Being stranded back in Austin at work, I felt helpless. Jon was frustrated, I was worried and sad that he had to deal with all of this. And then things just got crappy.
Okay maybe to you, these things aren't that bad. But to us, when it rains, it pours. I wanted to surprise Jon by mowing the lawn. I was careless and ran over a gutter piece and then split our only extension cord in half. I think I even tweeted about catching a break. Our fence also needed to be replaced (insert faint when hearing the prices) and I need new tires on my car. Later that evening I went back outside to do some yardwork and brought Ernie with me. He was in front of me running to the fence and almost did a flip, yelped and limped away. Then the waterworks started...
I carried him inside, fell to my knees and just started balling. Straight up ugly crying, chest heaving. I asked God "why?!". Why did it all have to happen today?! I can deal with one car issue or breaking something around the house. But I was just overwhelmed from the days activities and needed to let it out. I held Ernie, telling him how much I loved him and begging God to heal him (I never did find out what it was but he is okay, I iced his leg and think it got bitten or stung really quickly?). I had a much needed breakdown.

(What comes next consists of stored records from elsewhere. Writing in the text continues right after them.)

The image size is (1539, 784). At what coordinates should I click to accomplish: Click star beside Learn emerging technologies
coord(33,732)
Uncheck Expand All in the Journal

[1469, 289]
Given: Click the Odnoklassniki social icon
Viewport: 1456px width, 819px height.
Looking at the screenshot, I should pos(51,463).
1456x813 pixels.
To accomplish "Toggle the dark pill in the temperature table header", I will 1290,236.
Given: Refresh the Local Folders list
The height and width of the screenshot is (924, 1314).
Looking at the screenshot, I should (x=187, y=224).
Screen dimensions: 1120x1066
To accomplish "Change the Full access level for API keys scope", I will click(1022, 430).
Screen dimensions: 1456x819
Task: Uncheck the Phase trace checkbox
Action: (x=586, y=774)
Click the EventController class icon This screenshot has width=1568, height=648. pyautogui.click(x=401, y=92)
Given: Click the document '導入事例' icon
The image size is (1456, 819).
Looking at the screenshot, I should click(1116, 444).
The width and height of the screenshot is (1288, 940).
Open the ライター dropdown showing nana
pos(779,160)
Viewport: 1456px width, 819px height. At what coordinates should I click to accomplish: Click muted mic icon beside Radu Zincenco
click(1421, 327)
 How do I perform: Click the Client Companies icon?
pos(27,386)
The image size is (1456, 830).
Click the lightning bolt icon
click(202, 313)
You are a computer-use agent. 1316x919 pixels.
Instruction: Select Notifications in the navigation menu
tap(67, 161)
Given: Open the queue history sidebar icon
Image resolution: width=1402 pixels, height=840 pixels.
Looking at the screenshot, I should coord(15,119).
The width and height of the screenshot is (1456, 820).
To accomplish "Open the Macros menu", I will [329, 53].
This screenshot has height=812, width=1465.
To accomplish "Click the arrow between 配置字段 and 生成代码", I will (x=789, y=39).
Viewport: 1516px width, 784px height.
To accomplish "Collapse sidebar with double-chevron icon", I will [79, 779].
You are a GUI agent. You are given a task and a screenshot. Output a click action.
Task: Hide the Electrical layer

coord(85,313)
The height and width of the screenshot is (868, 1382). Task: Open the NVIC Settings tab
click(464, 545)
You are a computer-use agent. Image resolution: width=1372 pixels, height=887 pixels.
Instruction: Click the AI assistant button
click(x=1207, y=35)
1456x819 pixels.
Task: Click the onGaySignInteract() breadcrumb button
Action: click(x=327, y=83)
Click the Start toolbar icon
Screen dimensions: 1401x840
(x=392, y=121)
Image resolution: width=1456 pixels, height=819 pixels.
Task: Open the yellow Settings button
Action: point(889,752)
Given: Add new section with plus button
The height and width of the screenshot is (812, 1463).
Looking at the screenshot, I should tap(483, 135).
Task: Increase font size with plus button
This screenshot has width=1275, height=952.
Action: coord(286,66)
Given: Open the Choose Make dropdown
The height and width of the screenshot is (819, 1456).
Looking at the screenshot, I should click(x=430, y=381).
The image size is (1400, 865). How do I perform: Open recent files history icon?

And then all of the sudden, a calmness was brought over me. Earlier that week I had listened to a sermon from MC where he talked about bearing pain. Jesus died on the cross so that in times like this, times of pain, He can say to you, "Yes I know, I have been there". I found peace and breath in that. I remembered that Jesus is the son of our most powerful God. The God that created the world in 7 days and can destroy it even quicker. The God who could have easily saved His Son from crucifixion but no...God uses suffering to reveal His glory. It is so humbling when I think of the cross. Yes it is sad and devastating but it brings me back to reality. The reality and a human being's blood was poured out for me...FOR ME...so that I can be forgiven and experience eternal life.
Pain gives God access to the deepest, most precious parts of our hearts. Suffering is meant to bring us back to Him. He is knocking at the doors of our hearts and wants us to open to His love and grace.
"Open for me" Song of Solomon 5:2
I remember Job who was stripped of everything in his possession. God allowed Satan access to Job, revealing his glory. And all the while, here I am complaining about money, cars and miniscule things. God never said He'd protect us from the storm, He promises to lead us through it. He shelters us and helps get our feet on the ground, but that doesn't mean the pain will go away. It means HE IS ENOUGH!
"And now my head will be lifted up above the enemies who surround me; at his sacred tent I will sacrifice with shouts of joy; I will sing and make music to the Lord." Psalm 27:6
So whether your enemy is cars, finances, dating, cancer, work, children....I hope you can turn to the Lord to lift you out. I have people in my life who are losing parents, in rocky marriages, experiencing infertility, getting laid off, fighting cancer...and I find solace in knowing my God has a plan. He knows. He has been there. He is good. He is mighty to save.